More doctors call on government to address bullying in Canberra hospitals

Workers in a Pathology laboratory at The Canberra Hospital. Photo: Rohan Thomson

Workers in a Pathology laboratory at The Canberra Hospital. Photo: Rohan Thomson


More doctors and union representative have called on the ACT government to take strong action on bullying in hospitals and extend any program to deal with the problem to Calvary Hospital.

The lobbying comes after the government released a KPMG report on training programs at the Canberra Hospital, which revealed junior staff had faced long-running bullying, harassment, sexism and management failures.

The Australian Salaried Medical Officers Federation will meet with ACT Health director-general Nicole Feely? this week to discuss the findings of the report and instances of bullying in hospitals.

ASMOF ACT president Lavinia Hallam said the union accepted the report’s findings and insisted the government lead a collaborative response with doctors, unions and junior staff.

“We accept that there is a problem and want to work with seniors, juniors and management to ensure appropriate and transparent process,” she said. “We want to get this right.”

“At the top of our list is the report, and we are looking to work with management to establish fair and transparent processes and look to have an outcome that recognises the intricacies of medical education.”

The KPMG report into the hospital’s training programs detailed sexual harassment and propositioning in the workplace, items being thrown at staff, belittling of complainants, public humiliation, and abusive phone calls, text messages and emails.

More than three quarters of respondents observed bullying, discrimination and harassment, with complaints unlikely to be resolved in a timely or effective way.

Dr Hallam, a pathologist at the Canberra Hospital, said the relationship between junior and senior doctors was complicated and was different to a usual student-pupil partnership.

“You have the patient and the focus is always on patient outcomes, and it can be very stressful at times,” she said.  “There is no way we condone any issues of bullying or some of the other things that have been highlighted.”

“Just like anywhere there are accepted norms of behaviour, and the relationships in health are often more complicated because there is a disparity of power between groups.”

ACT Australian Medical Association president Dr Elizabeth Gallagher has questioned whether the government’s response to the bullying report would be successful given a perceived lack of engagement with junior staff.

KPMG invited 401 hospital staff, including executive directors and clinical directors, to focus groups in July.

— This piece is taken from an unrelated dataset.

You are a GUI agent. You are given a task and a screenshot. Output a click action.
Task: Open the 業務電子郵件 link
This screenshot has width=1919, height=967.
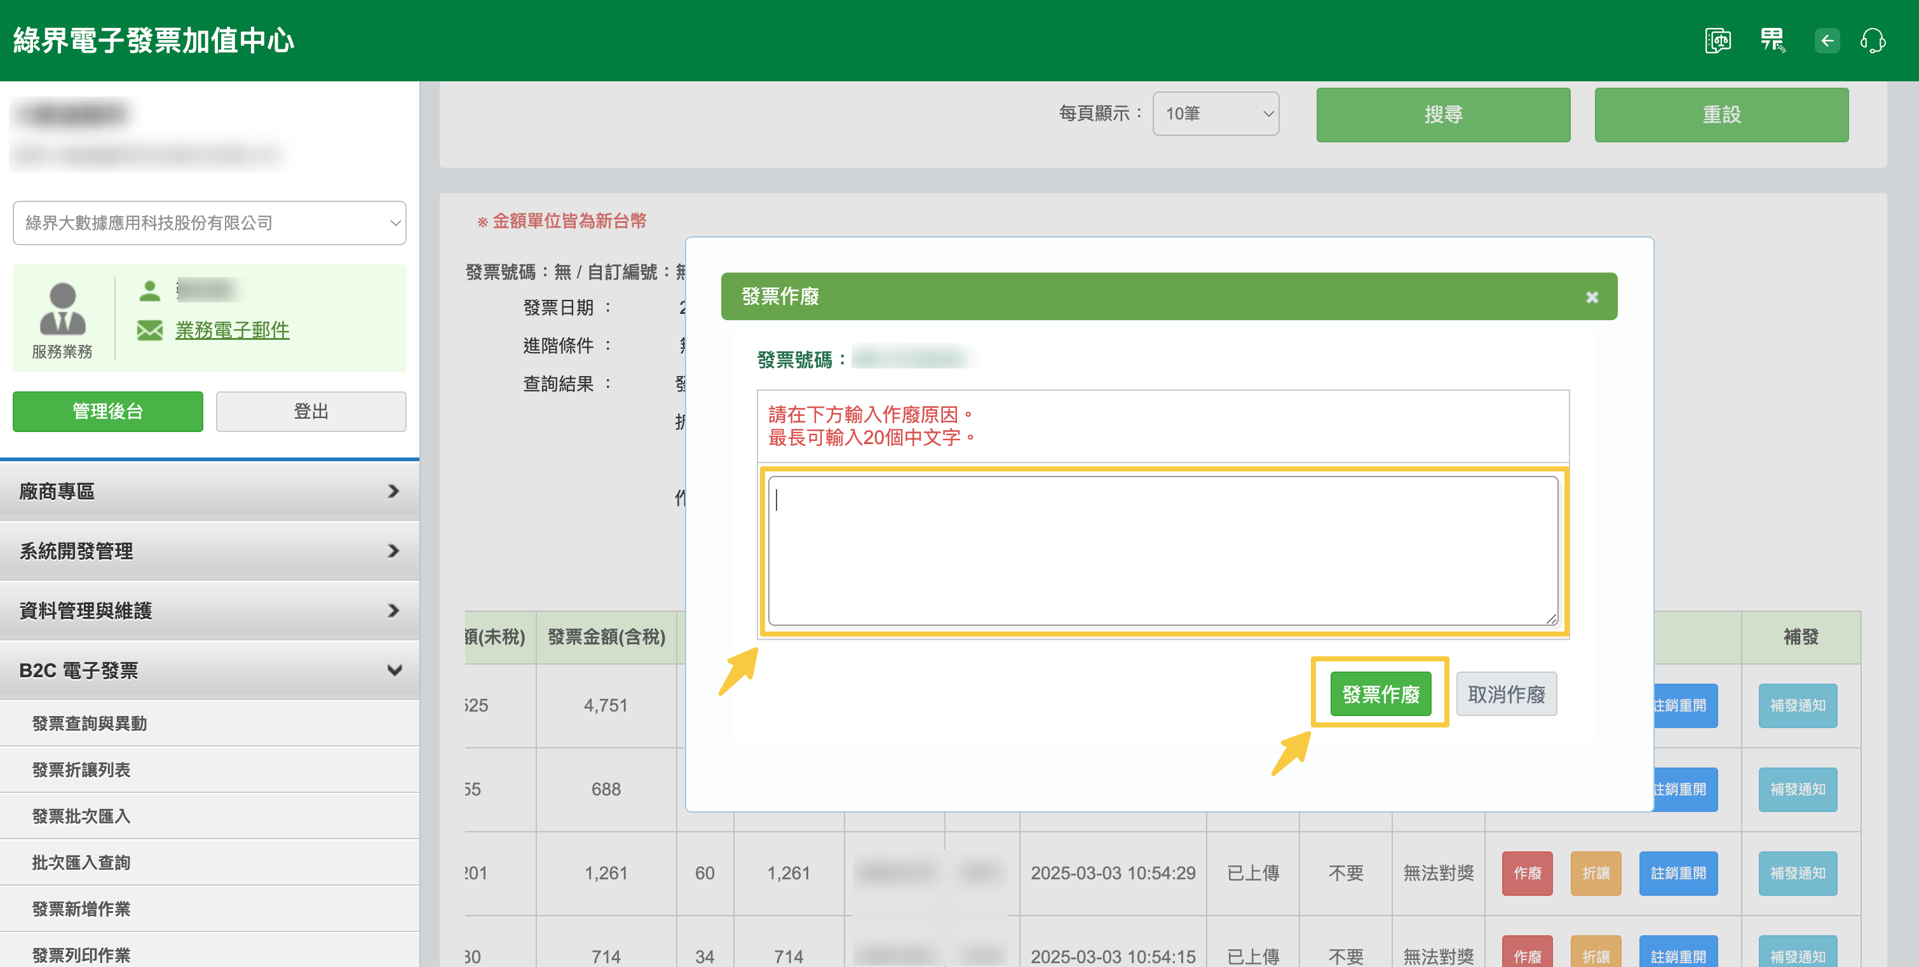[x=232, y=330]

Only 62 participated. Of the 50 directors invited, 22 turned up.

Dr Gallagher also criticised the government response for not referencing future co-operation with registration authorities, the AMA or the Australian Salaried Medical Officers Federation.

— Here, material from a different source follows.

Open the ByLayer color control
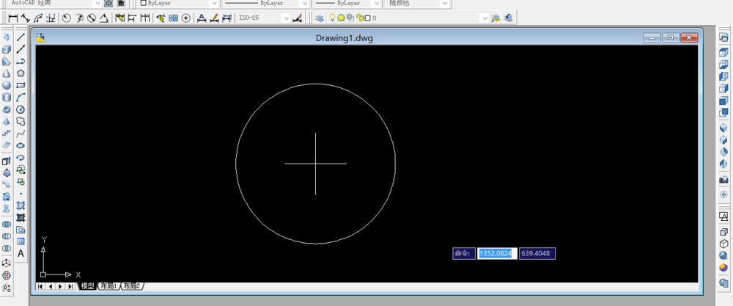The image size is (733, 306). [179, 3]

ACT Health Minister Simon Corbell is to meet with the AMA in November, and has described the KPMG report as the start of a process, not the end.

“We understand bullying and harassment extends beyond Canberra Hospital and should involve Calvary Hospital and should include medical colleges,” Dr Hallam said.

“Whatever it is, any robust, transparent and equitable system should be developed across ACT Health care and should be adopted in the private as well as the public sector.”

“We want great health care and you need to have happy staff to achieve that.”

The report found staff feared that if they complained about misconduct they would “rock the boat” and trigger retribution and a poor performance rating in competitive training environments.

Some trainees were not willing to “take the gamble” by complaining in case their contract was not renewed. Future employment was also a concern.